## DOCUMENT PASSAGE
──────

Connecting in Amsterdam is not as fun as one might think. Airport connections in general are not fun, now that I consider it. The plane was late leaving Seattle, so its late arrival in Amsterdam cut my connection time in half. I ended up going through security again, which was frustrating, but the staff was accommodating and put passengers with tight connections at the front of the line. A handsome young Dutchman stamped my passport, and a female security guard gave me the most thorough pat-down ever. I usually expect a couple dates before going to second base.
The short plane ride to Milan was for serious nap time. I hope I didn’t snore. It’s possible. Then I was in Italy. Amsterdam was full of English speakers. Milan not so much. I’d like to think it might have something to do with the fact that Italian is a prettier language than Dutch and so they like to speak it more often. I boarded the bus from the airport to the train station with only a minor embarrassing moment resulting in my lack of language skills. The drive was depressing. It was like looking at the nasty neighborhoods of Federal Way, all industrial and covered with graffiti.
First Official Train Ride
The train station, thankfully, was much cleaner than the suburbs. But hot. Since getting off the first plane, my personal atmosphere felt like one million percent humidity. Italy was as predicted – hot, crowded, and uncomfortable. Even though I had pre-purchased a rail pass, the line to talk to anyone looked like an hour’s wait. I was done being on the road and I had run out of fun. I bought a one-way ticket to Aosta, my final destination, and consulted with a tourist booth regarding where to go. A conductor-looking person standing outside of my train helped me further by providing the most wonderfully simple instructions to validate my ticket, “Stampa. Box-a yellow.” Awesome, I am speaking Italian already!

──────

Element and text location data

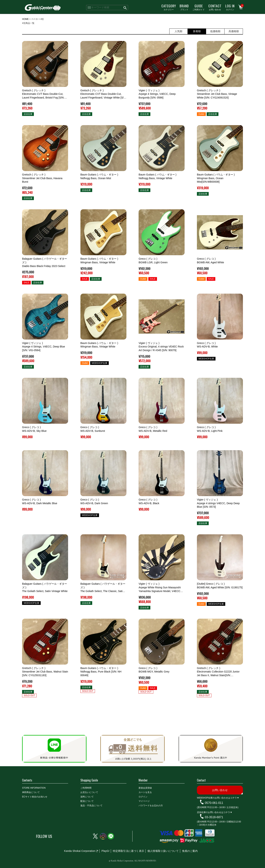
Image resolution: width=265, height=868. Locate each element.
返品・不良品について (91, 805)
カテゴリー (168, 7)
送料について (87, 797)
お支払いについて (89, 792)
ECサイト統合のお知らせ (34, 797)
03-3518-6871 (214, 817)
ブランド (184, 7)
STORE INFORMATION (34, 788)
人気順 (178, 31)
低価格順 (215, 31)
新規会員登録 (145, 788)
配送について (87, 801)
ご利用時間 (86, 788)
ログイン (230, 7)
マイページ (144, 801)
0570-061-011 (214, 803)
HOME (25, 19)
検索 (125, 7)
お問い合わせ (215, 7)
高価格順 (234, 31)
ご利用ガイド (198, 7)
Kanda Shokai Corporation (80, 851)
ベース (34, 19)
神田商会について (31, 792)
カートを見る (145, 792)
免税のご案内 (190, 851)
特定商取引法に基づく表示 (128, 851)
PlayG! (105, 851)
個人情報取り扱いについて (163, 851)
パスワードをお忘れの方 (151, 805)
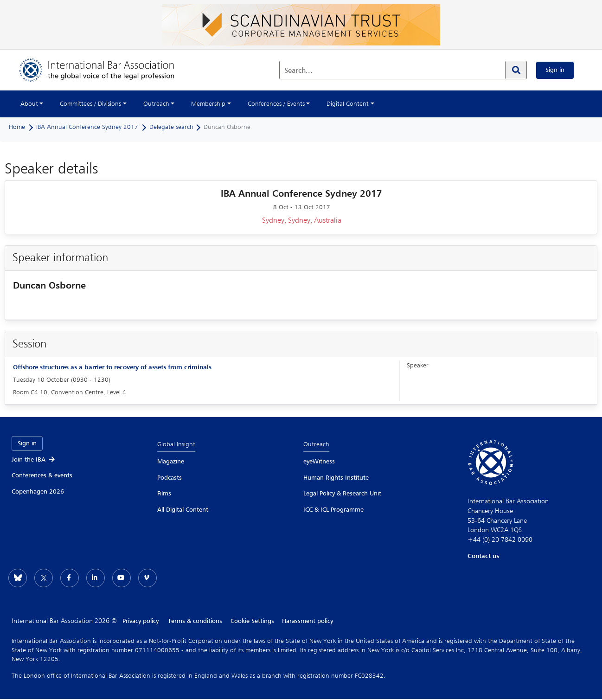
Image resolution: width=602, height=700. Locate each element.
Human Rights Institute (336, 478)
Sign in (555, 70)
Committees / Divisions (90, 104)
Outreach (156, 104)
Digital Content (347, 104)
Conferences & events (42, 475)
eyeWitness (319, 462)
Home (17, 127)
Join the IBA (34, 460)
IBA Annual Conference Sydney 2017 (87, 127)
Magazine (171, 462)
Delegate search (171, 127)
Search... (298, 71)
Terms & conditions (195, 621)
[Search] (516, 70)
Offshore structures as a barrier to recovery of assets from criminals (112, 367)
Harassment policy (310, 621)
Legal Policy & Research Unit (342, 494)
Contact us (483, 556)
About (29, 104)
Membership (208, 104)
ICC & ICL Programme (333, 510)
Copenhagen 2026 (38, 492)
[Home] (106, 70)
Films (164, 494)
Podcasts (169, 478)
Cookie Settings (253, 621)
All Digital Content (183, 510)
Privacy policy (141, 621)
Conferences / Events (276, 104)
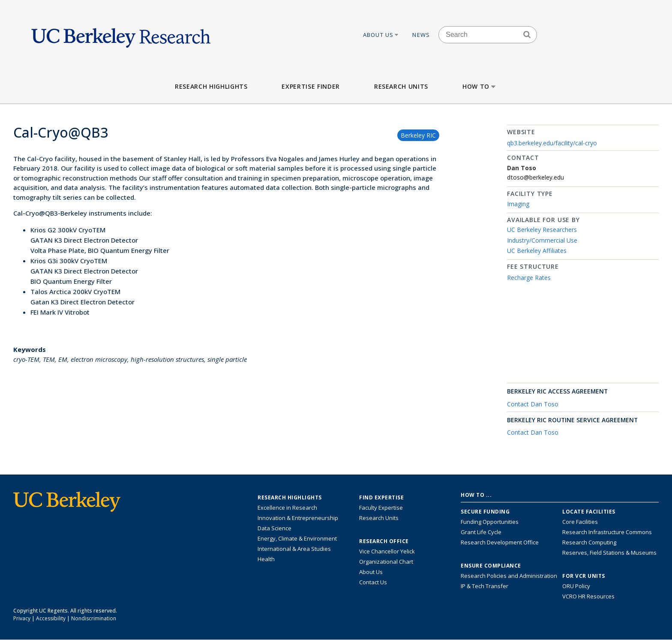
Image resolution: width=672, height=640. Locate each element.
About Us (381, 35)
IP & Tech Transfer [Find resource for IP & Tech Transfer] (484, 586)
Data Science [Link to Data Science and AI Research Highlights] (274, 528)
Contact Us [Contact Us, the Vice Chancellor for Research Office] (373, 582)
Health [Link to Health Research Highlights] (266, 559)
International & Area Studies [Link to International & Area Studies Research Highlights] (294, 549)
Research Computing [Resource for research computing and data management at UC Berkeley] (589, 542)
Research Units (401, 86)
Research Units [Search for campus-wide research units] (379, 518)
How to (480, 86)
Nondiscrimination (93, 618)
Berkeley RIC (418, 135)
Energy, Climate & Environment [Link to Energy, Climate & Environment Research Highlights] (297, 538)
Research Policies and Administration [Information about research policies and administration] (509, 576)
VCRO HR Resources (588, 596)
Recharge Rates (529, 277)
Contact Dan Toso (533, 404)
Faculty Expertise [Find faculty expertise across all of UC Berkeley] (381, 508)
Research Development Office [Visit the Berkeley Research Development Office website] (500, 542)
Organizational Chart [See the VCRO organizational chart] (386, 562)
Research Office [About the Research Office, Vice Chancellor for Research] (384, 541)
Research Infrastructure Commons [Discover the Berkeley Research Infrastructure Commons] (607, 532)
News (421, 35)
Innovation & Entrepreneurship (298, 518)
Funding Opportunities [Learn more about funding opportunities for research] (489, 522)
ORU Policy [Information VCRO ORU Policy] (576, 586)
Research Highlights (211, 86)
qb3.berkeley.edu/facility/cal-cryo (552, 143)
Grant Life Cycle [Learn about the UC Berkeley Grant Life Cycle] (481, 532)
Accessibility (51, 618)
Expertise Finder (310, 86)
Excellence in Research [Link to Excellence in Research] (287, 508)
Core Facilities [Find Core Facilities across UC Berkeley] (580, 522)
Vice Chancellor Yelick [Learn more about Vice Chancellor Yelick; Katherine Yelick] (387, 551)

──────

## WRITTEN TASKS
a – Rewrite the paragraph of the travel account that begins "The short plane ride to Milan" in a shorter form that keeps its main facts.
b – From the travel account, copy out the passage starting at "First Official Train" and ending at "speaking Italian already!".

## ANSWERS TO THE EXERCISES
a – The narrator napped on the short flight to Milan. Unlike Amsterdam, Milan had few English speakers, which the narrator jokingly attributes to Italian being prettier than Dutch. After one minor embarrassing moment caused by not knowing the language, the narrator took the bus from the airport to the train station. The drive was depressing, passing industrial, graffiti-covered areas like the nasty neighborhoods of Federal Way.

b –
First Official Train Ride
The train station, thankfully, was much cleaner than the suburbs. But hot. Since getting off the first plane, my personal atmosphere felt like one million percent humidity. Italy was as predicted – hot, crowded, and uncomfortable. Even though I had pre-purchased a rail pass, the line to talk to anyone looked like an hour’s wait. I was done being on the road and I had run out of fun. I bought a one-way ticket to Aosta, my final destination, and consulted with a tourist booth regarding where to go. A conductor-looking person standing outside of my train helped me further by providing the most wonderfully simple instructions to validate my ticket, “Stampa. Box-a yellow.” Awesome, I am speaking Italian already!